My own experience as a late bloomer may provide insight into why normalizing cannabis reduces it’s teenage appeal and usage.
My first memories of marijuana are from a very young age. I can remember being 3 or 4 and lying in bed as the smell of weed and music of Bad Company wafted into the room, further infuriating me over the fact that I wasn’t allowed to stay up and party with the adults. To this day whenever I hear anything from the Straight Shooter album, it feels like fun is about to break out.
What I gained by having party parents was a love of music that continues to this day. It took until I was eighteen, however, before I figured out how great the pot is, too.
When I was about six I was at my grandparents house having myself a treasure hunt in grandma’s junk drawer when I came across a pack of Zig Zags. I knew what they were, but there was one thing I didn’t understand so I asked my grandmother. “Is that Jesus?” As you can imagine, my family was very amused by this. Especially the stoned ones.
That is mostly what I remember about being a kid with stoner parents, being their entertainment. When it was time to flip the sobriety script, they sent me and my siblings outside to play while they blazed up. After awhile we were allowed to come back inside, and at that point, we became a source of amusement.
This afforded me opportunities to hone my comedic and musical performances, skills I would surely need when I realized the Paul Stanley (KISS) rockstar dreams my young mind saw as my future. They became an apt audience to whatever I had to showcase, but sometimes, I didn’t want to perform for them. Sometimes I just thought they were silly old stoner dorks that I needed to ditch immediately.
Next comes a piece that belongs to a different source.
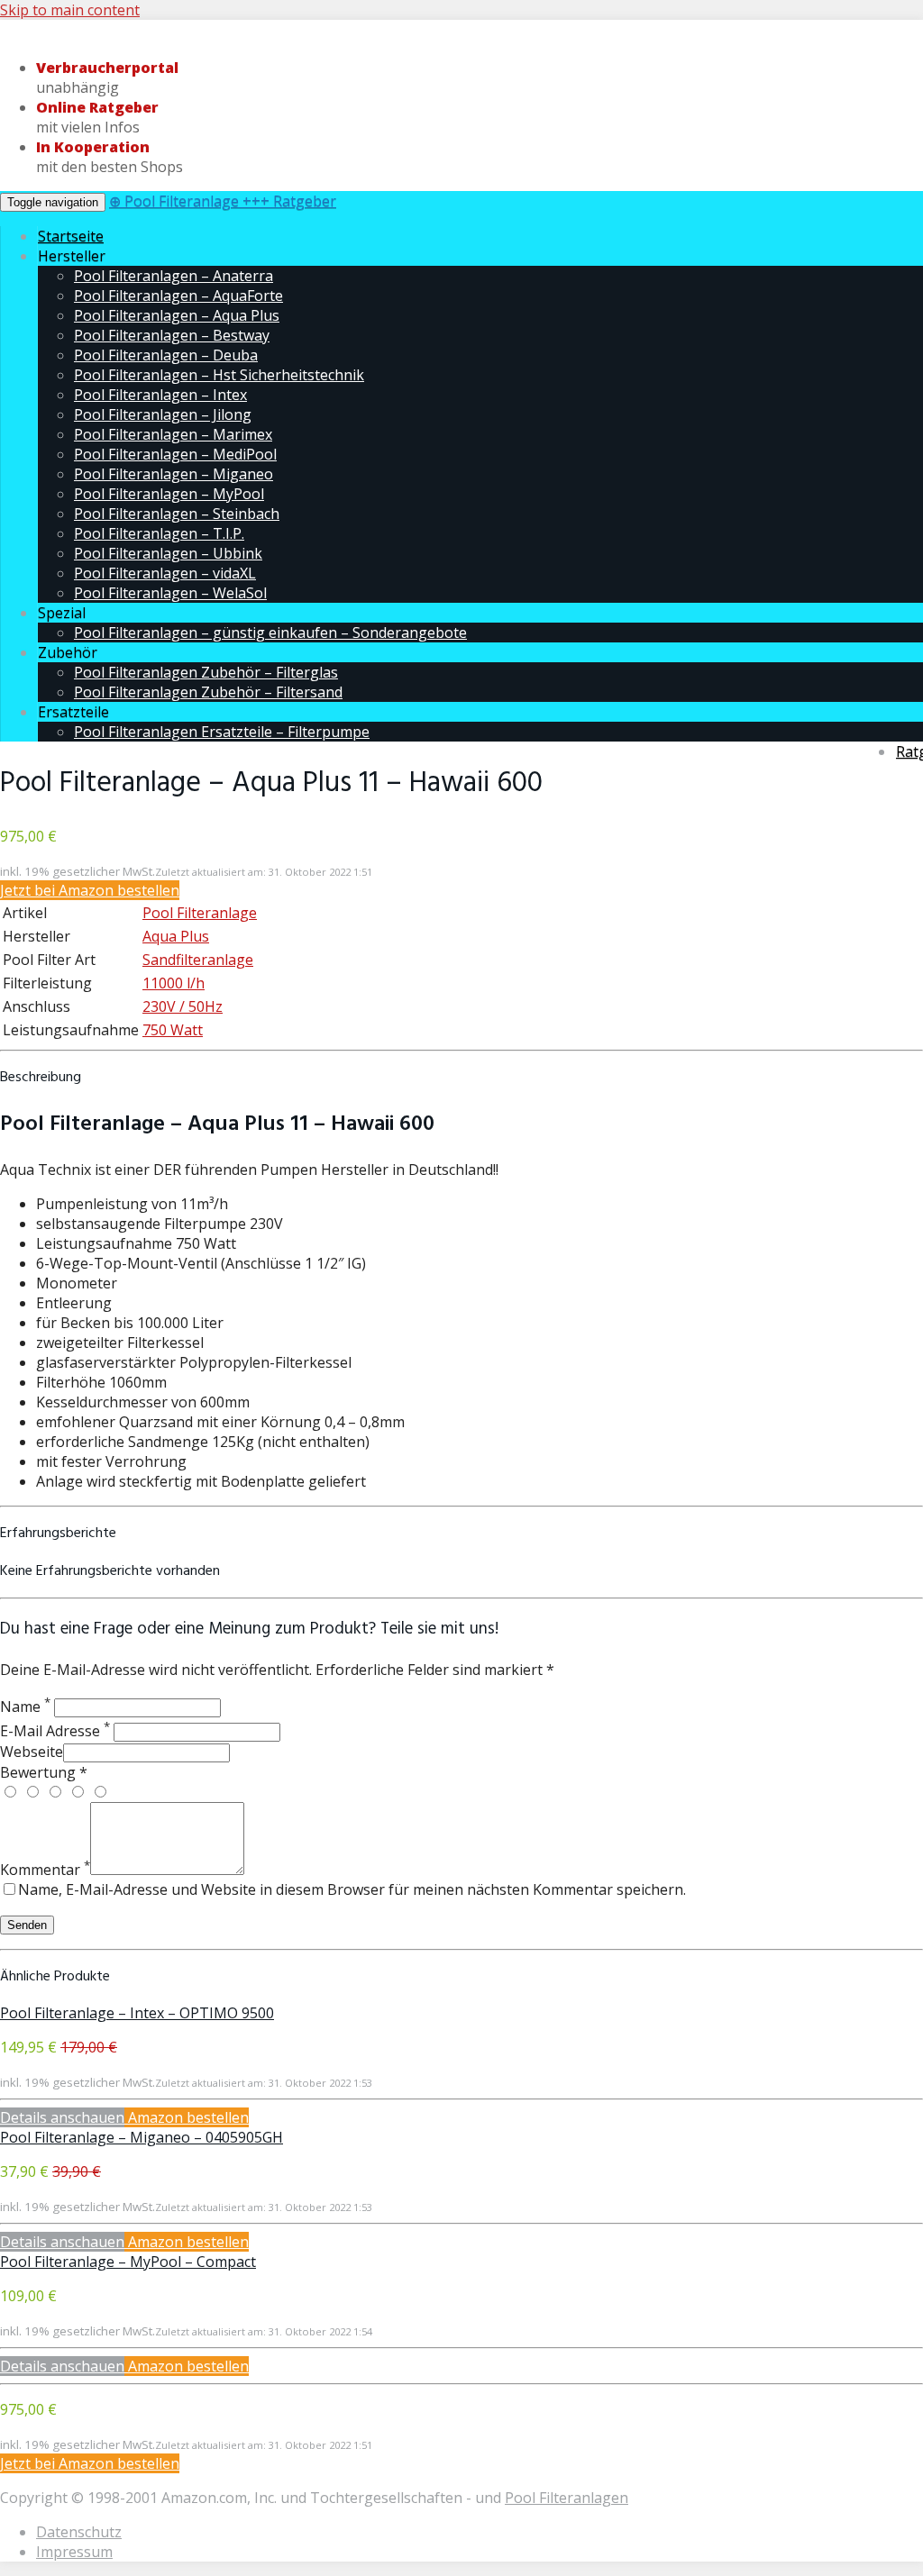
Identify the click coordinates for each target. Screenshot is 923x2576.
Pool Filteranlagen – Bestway (172, 335)
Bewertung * (43, 1772)
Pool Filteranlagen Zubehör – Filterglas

Which is pretty much how I came to see marijuana and it’s users. Sure, they liked good music and had totally awesome fish tanks, but they also seemed like dopey nimrods sometimes. It was hard for a kid that wanted to be a rockstar to imagine the benefits of feeling, acting and being a dopey nimrod on occasion. So I relegated stonerdom to boring adult shit that I would avoid to maintain my high cool factor.
I kept that attitude right up until the night before my high school graduation ceremony. That had not been a necessarily common achievement in my family, and even though I mostly did it as a strange act of rebellion, I felt good having reached the cultural recognition of adulthood it bestowed. And so while cruising gravel with my bff Clarke Wicked, a year older and recent stoner convert while in college, I was persuaded to try out becoming a dopey nimrod. And here I am today.
The normalization of marijuana in my environment made it unappealing to me. And in places like Colorado, where legal weed has meant lowered teen usage, this is likely what is happening. Normalization removes the edge required for rebellion. It makes the formerly cool completely boring and mundane. It is like putting a giant sticker that says “Mother Approved” with nutrition information on the forbidden fruit.
There are still going to be plenty of teens who try marijuana, but the reasons will change. And if those reasons are a well considered desire to explore ones own mind, that is far better than trying it out of spite.
Prohibition of anything is like putting a giant sign on the prohibited thing that says “FUN, COOL, SEXY!” Normalizing cannabis will undoubtedly have many side effects that may actually decrease use in certain demographics over time, namely teenagers seeking to define themselves through opposition and defiance.